Unfortunately, the thing that works against swimming for a lot of people is fear of exposing themselves to others’ eyes and opinion. I’ve discovered that a fair number of the people who come to my community pool leave their glasses in the locker room, that most people have imperfect bodies, that once you’re in the water no one can actually see how big your thighs are. In the water, my body is a useful body. When swimming, my chest is about more than the measly mammary glands attached to it. It is a wide network of muscles that support me and a bellows that blows air into my lungs. If my chest fails me, becomes flighty and jittery and stupid, I could drown. At the first flutter of panic, my mind tries to take over and pull me out of the water, but the other muscles respond. They say, “Calm down. We’ve got this. We know the technique. We remember water. Are we not in our finest moments when we are horizontal: before being born, sleeping, making sex, dead?”

And so the brain muscle relaxes vigilance, reaches down in its pockets and rummages for bits and baubles of thought. For me, a few laps in the pool, are a tonic, a boon to my writing. I was told that swimming is falling forward. A treacherous behavior on land. In the water, different rules apply.
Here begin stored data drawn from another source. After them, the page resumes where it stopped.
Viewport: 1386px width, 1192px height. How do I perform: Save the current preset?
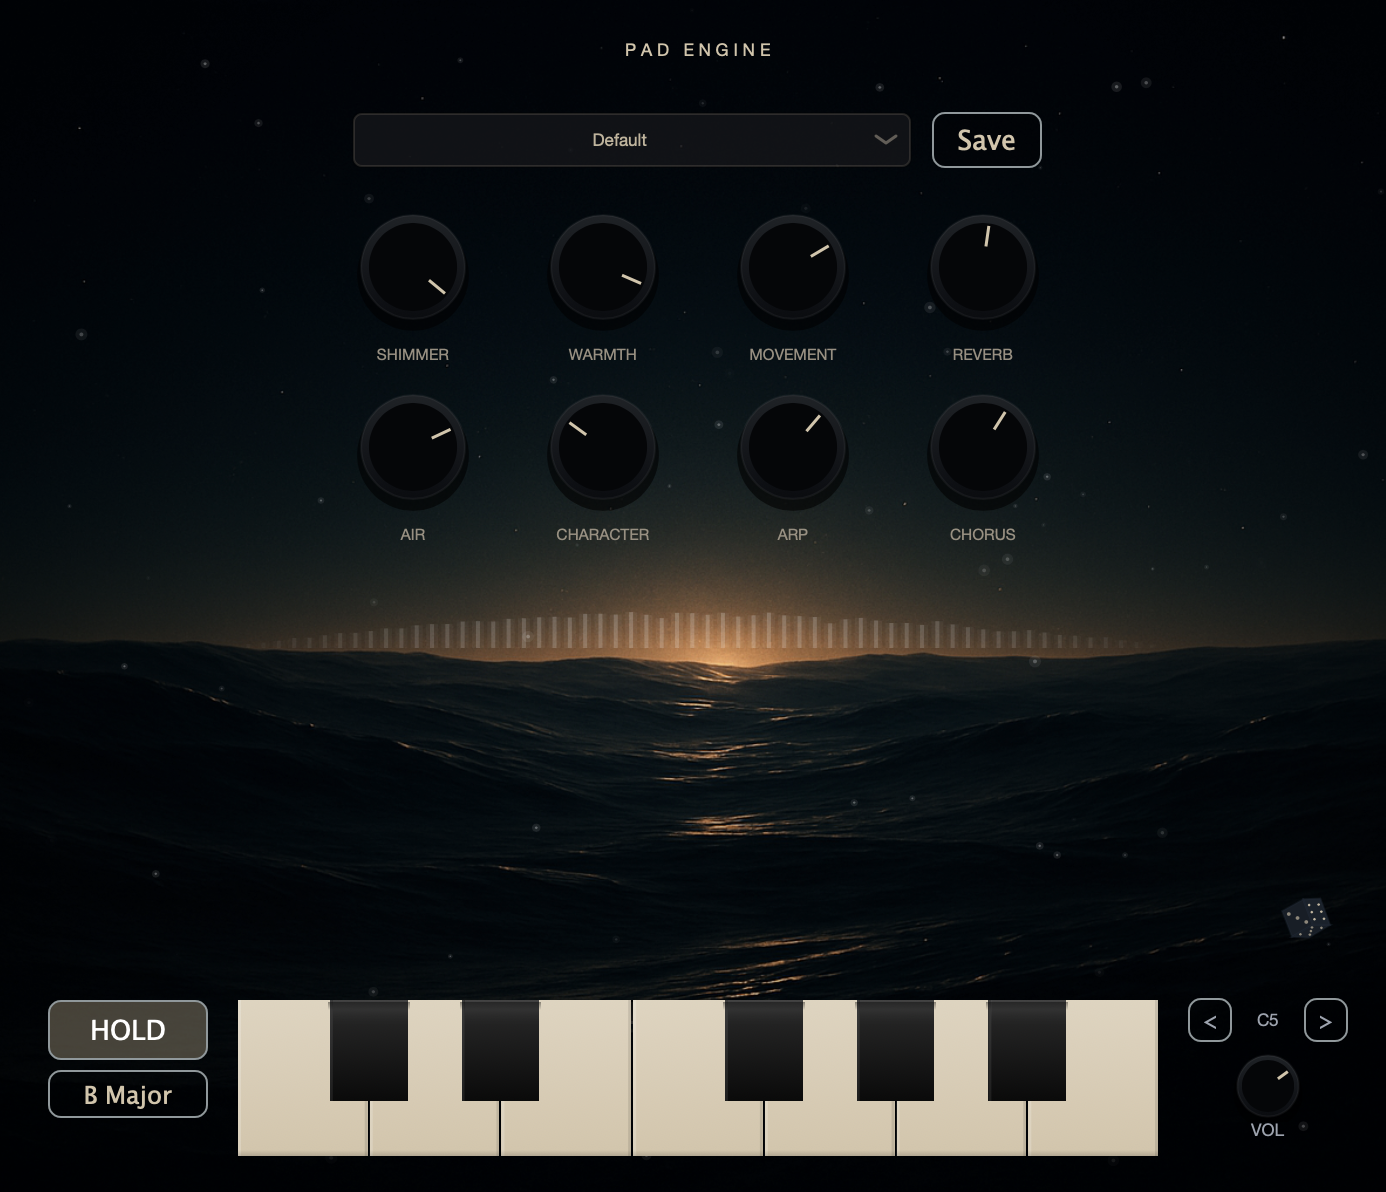986,140
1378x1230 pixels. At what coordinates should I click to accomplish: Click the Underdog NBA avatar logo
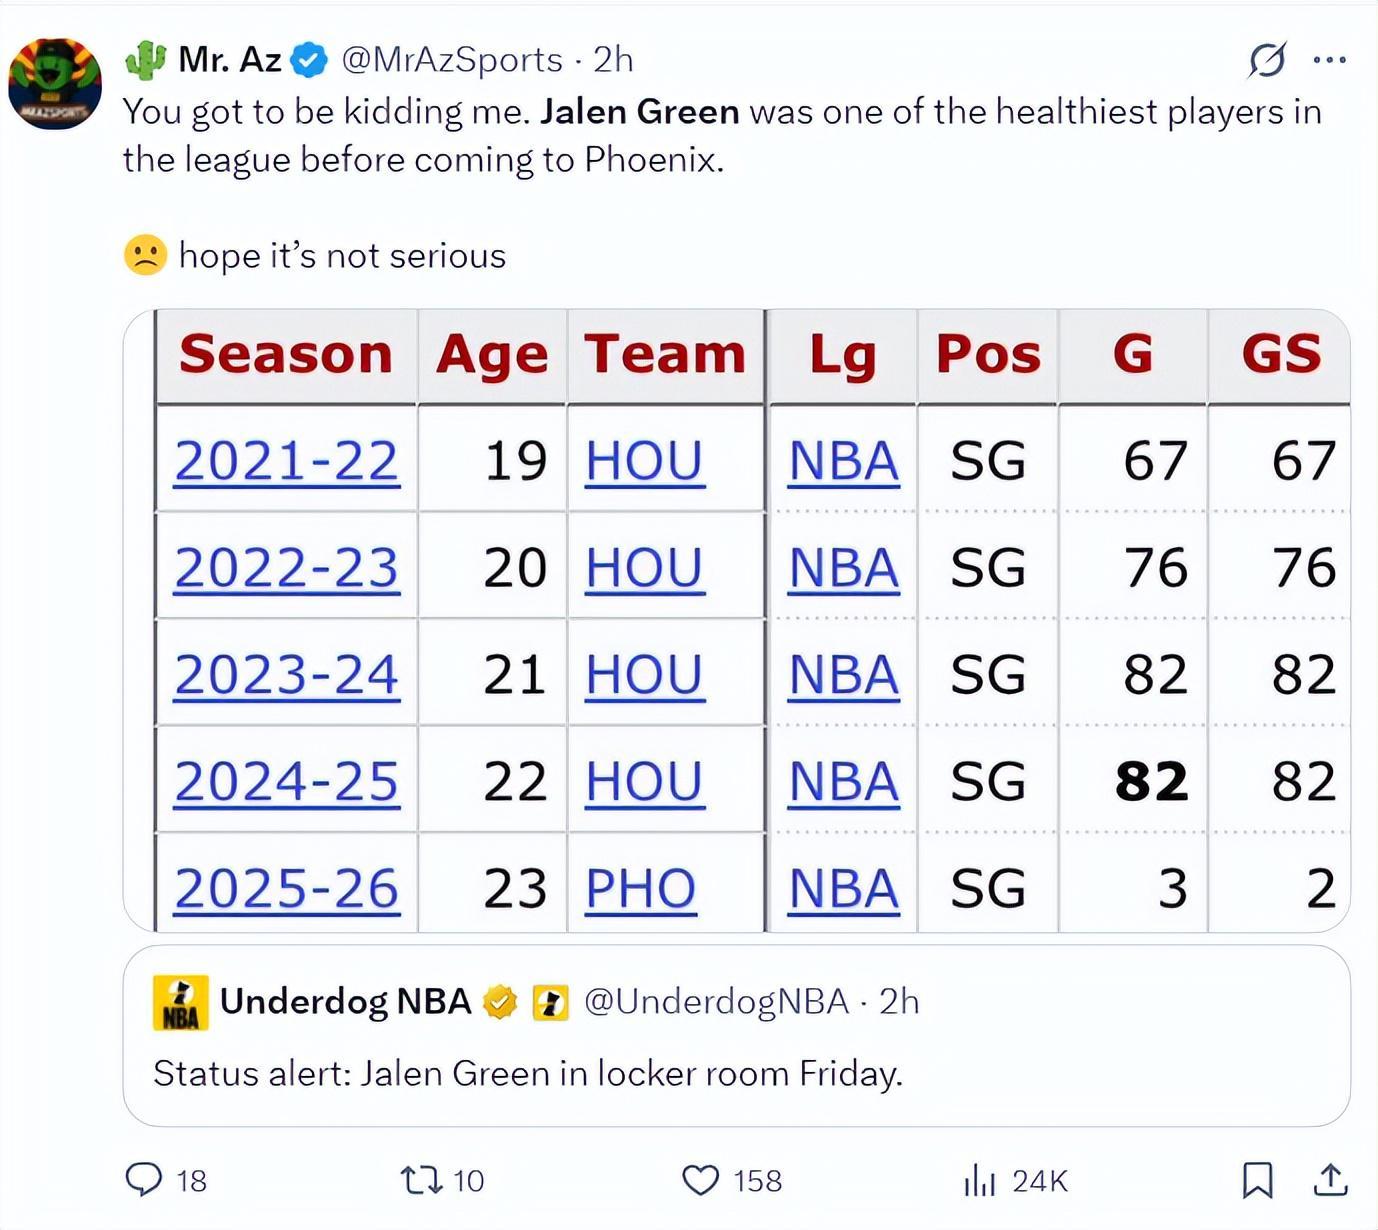tap(180, 1002)
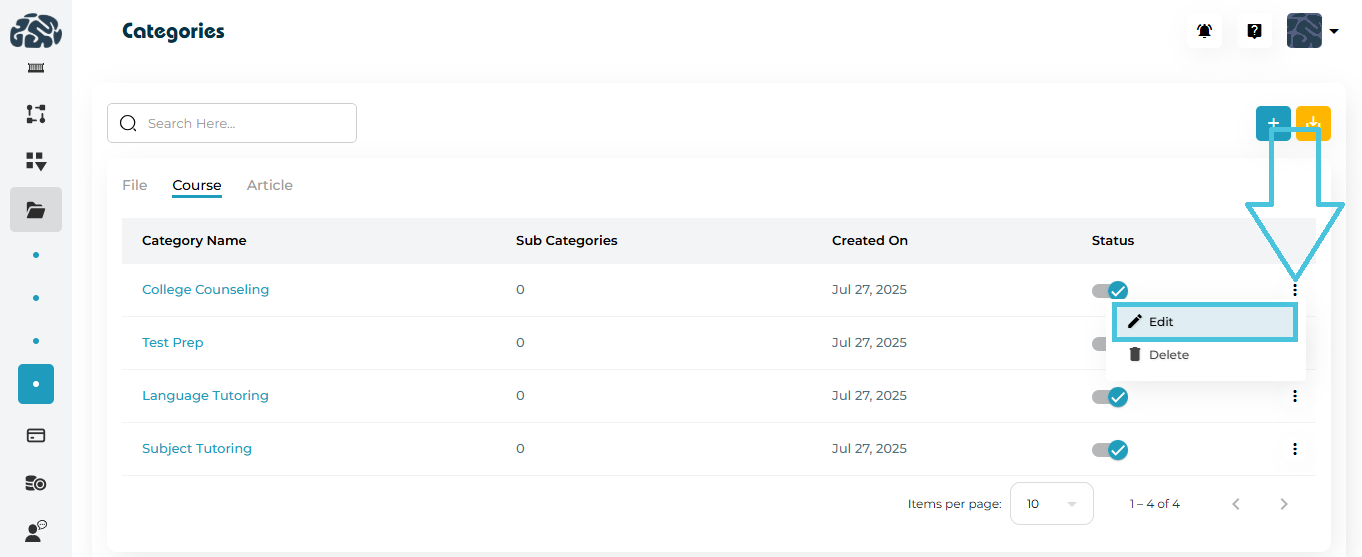
Task: Open the credit card sidebar icon
Action: click(36, 436)
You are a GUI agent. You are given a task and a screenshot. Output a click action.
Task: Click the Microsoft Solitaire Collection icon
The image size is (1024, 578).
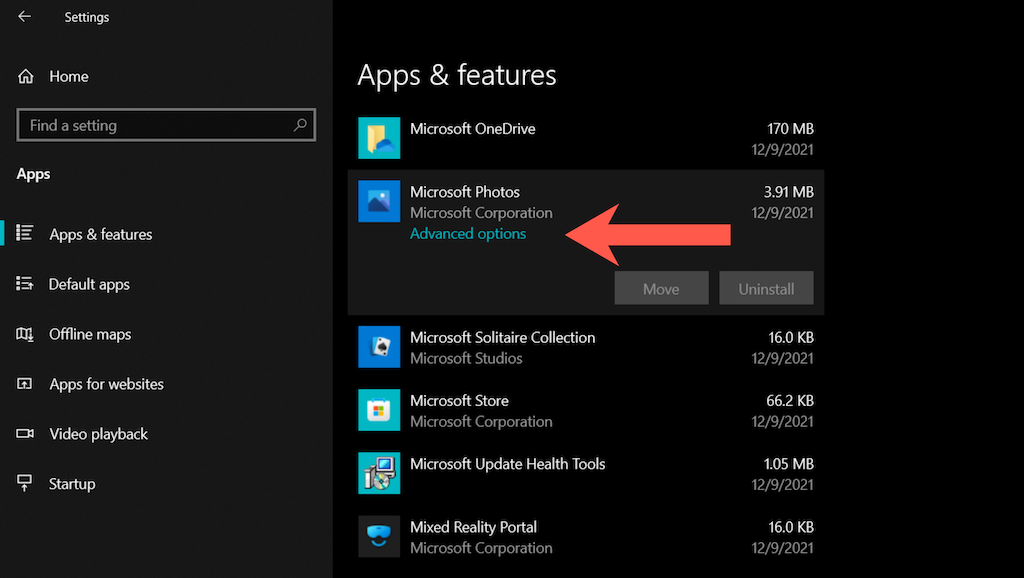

Some weeks after I’d begun my lessons at age 49, my teacher’s gentle critique was that I seemed to be holding myself out of the water, trying to maintain vertical instead of letting myself go horizontal. She said that swimming is best when one is falling forward and surrendering to natural buoyancy.

That I came to swimming relatively late in life is, in some ways, because I had piano lessons instead of swimming lessons and that, as a girl, I had the straightening comb hairstyle of the time. After I got my afro, I thought I was too old to learn.

Is it too neat to say that writing a novel is just such a process: surrendering to the natural buoyancy of the text? Then, as in swimming, the text is visited and revisited and improved with each pass, each lap. For me, swimming develops physical and mental stamina, a deep contemplative engagement of the whole body and mind and spirit.

On the weekend of September 6,7,8, 2013, I will be one of the organizers of the first Festival of Women Writers to be held in the beautiful western Catskills village of Hobart. I’m working with my sister, Cheryl Clarke, a cadre of local residents and the independent owner operators of six book businesses in Hobart, NY, to create an opportunity for women writers to engage with their readers, sell and promote their work and offer workshops.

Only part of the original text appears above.